The ThreadLocal class is used to create thread local variables which can only be read and written by the same thread. For example, if two threads are accessing code having reference to same threadLocal variable then each thread will not see any modification to threadLocal variable done by other thread.

ThreadLocal Methods

Following is the list of important methods available in the ThreadLocal class.

Sr.No. Method & Description
1

public T get()

Returns the value in the current thread's copy of this thread-local variable.

2

protected T initialValue()

Returns the current thread's "initial value" for this thread-local variable.

3

public void remove()

Removes the current thread's value for this thread-local variable.

4

public void set(T value)

Sets the current thread's copy of this thread-local variable to the specified value.

Example

The following TestThread program demonstrates some of these methods of the ThreadLocal class. Here we've used two counter variable, one is normal variable and another one is ThreadLocal.
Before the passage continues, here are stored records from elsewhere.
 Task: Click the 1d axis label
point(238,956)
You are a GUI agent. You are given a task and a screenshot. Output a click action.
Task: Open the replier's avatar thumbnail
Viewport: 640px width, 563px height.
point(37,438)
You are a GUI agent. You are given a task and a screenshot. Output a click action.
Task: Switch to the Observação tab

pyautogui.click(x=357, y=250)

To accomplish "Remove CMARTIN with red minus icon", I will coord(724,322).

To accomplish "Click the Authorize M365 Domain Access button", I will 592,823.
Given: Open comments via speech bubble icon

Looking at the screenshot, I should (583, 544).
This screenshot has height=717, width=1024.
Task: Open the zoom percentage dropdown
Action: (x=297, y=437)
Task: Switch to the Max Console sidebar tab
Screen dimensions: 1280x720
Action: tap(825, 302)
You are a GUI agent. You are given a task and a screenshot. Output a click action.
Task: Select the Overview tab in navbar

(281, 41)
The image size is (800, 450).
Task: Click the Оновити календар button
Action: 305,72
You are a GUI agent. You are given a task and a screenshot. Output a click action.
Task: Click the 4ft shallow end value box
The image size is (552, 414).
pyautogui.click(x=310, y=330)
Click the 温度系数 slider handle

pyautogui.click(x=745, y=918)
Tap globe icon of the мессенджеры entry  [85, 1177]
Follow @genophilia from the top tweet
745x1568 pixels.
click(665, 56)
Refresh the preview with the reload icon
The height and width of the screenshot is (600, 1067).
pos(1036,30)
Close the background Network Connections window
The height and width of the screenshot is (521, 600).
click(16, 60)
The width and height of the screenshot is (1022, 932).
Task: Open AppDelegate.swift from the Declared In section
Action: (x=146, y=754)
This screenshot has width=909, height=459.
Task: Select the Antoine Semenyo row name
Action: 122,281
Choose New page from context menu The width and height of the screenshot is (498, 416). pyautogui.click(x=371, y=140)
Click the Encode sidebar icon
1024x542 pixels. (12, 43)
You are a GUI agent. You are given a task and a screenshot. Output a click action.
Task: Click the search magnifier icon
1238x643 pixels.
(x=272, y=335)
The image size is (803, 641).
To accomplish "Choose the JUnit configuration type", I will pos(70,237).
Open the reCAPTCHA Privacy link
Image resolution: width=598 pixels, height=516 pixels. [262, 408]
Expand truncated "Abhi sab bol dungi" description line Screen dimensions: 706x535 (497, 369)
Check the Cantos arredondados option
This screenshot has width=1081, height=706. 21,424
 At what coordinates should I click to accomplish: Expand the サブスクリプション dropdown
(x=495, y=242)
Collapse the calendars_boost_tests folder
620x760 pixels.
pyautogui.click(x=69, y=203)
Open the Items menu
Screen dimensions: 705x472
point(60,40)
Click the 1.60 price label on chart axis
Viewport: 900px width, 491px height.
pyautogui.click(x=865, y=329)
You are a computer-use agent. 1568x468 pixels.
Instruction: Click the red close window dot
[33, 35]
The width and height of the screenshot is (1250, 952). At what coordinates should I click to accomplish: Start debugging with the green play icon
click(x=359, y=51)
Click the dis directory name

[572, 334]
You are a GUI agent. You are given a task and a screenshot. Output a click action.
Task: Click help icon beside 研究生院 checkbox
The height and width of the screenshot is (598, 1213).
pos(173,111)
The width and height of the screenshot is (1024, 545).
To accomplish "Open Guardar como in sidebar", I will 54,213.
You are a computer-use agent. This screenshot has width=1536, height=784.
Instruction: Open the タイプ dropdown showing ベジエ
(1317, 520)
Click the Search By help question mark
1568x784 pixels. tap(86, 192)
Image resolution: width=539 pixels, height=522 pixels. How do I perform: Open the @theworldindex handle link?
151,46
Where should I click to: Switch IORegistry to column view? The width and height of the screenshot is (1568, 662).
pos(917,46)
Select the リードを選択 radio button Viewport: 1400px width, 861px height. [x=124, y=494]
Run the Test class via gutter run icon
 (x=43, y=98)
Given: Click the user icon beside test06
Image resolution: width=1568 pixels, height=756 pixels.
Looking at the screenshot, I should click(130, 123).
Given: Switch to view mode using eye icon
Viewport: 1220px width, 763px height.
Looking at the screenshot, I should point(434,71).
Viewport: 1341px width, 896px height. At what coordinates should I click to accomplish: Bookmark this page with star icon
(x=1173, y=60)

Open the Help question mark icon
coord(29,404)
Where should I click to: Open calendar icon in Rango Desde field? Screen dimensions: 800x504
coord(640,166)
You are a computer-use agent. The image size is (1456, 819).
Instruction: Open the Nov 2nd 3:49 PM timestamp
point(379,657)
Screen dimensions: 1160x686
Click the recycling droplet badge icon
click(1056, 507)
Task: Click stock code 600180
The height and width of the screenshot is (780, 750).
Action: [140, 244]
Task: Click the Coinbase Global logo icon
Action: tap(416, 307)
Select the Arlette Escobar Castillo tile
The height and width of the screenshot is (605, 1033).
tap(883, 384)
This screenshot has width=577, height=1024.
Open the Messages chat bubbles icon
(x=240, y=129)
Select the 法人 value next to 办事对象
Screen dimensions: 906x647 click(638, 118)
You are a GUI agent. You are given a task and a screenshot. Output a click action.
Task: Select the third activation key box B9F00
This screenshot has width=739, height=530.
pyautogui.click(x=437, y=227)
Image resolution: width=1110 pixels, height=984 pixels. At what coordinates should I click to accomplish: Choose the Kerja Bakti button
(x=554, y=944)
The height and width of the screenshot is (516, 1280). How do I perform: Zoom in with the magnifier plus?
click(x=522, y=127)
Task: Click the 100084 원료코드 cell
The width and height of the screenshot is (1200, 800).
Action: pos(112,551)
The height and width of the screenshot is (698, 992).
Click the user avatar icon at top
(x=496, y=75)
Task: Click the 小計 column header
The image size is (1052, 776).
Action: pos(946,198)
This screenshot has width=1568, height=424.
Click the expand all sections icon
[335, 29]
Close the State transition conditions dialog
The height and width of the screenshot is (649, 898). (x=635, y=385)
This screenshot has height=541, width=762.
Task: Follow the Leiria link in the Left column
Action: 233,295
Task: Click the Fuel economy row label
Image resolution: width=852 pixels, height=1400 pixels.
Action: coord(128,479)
class RunnableDemo implements Runnable {
   int counter;
   ThreadLocal<Integer> threadLocalCounter = new ThreadLocal<Integer>();

   public void run() {     
      counter++;

      if(threadLocalCounter.get() != null) {
         threadLocalCounter.set(threadLocalCounter.get().intValue() + 1);
      } else {
         threadLocalCounter.set(0);
      }
      System.out.println("Counter: " + counter);
      System.out.println("threadLocalCounter: " + threadLocalCounter.get());
   }
}

public class TestThread {

   public static void main(String args[]) {
      RunnableDemo commonInstance = new RunnableDemo();

      Thread t1 = new Thread(commonInstance);
      Thread t2 = new Thread(commonInstance);
      Thread t3 = new Thread(commonInstance);
      Thread t4 = new Thread(commonInstance);

      t1.start();
      t2.start();
      t3.start();
      t4.start();

      // wait for threads to end
      try {
         t1.join();
         t2.join();
         t3.join();
         t4.join();
      } catch (Exception e) {
         System.out.println("Interrupted");
      }
   }
}

This will produce the following result.

Output

Counter: 1
threadLocalCounter: 0
Counter: 2
threadLocalCounter: 0
Counter: 3
threadLocalCounter: 0
Counter: 4
threadLocalCounter: 0

You can see the value of counter is increased by each thread, but threadLocalCounter remains 0 for each thread.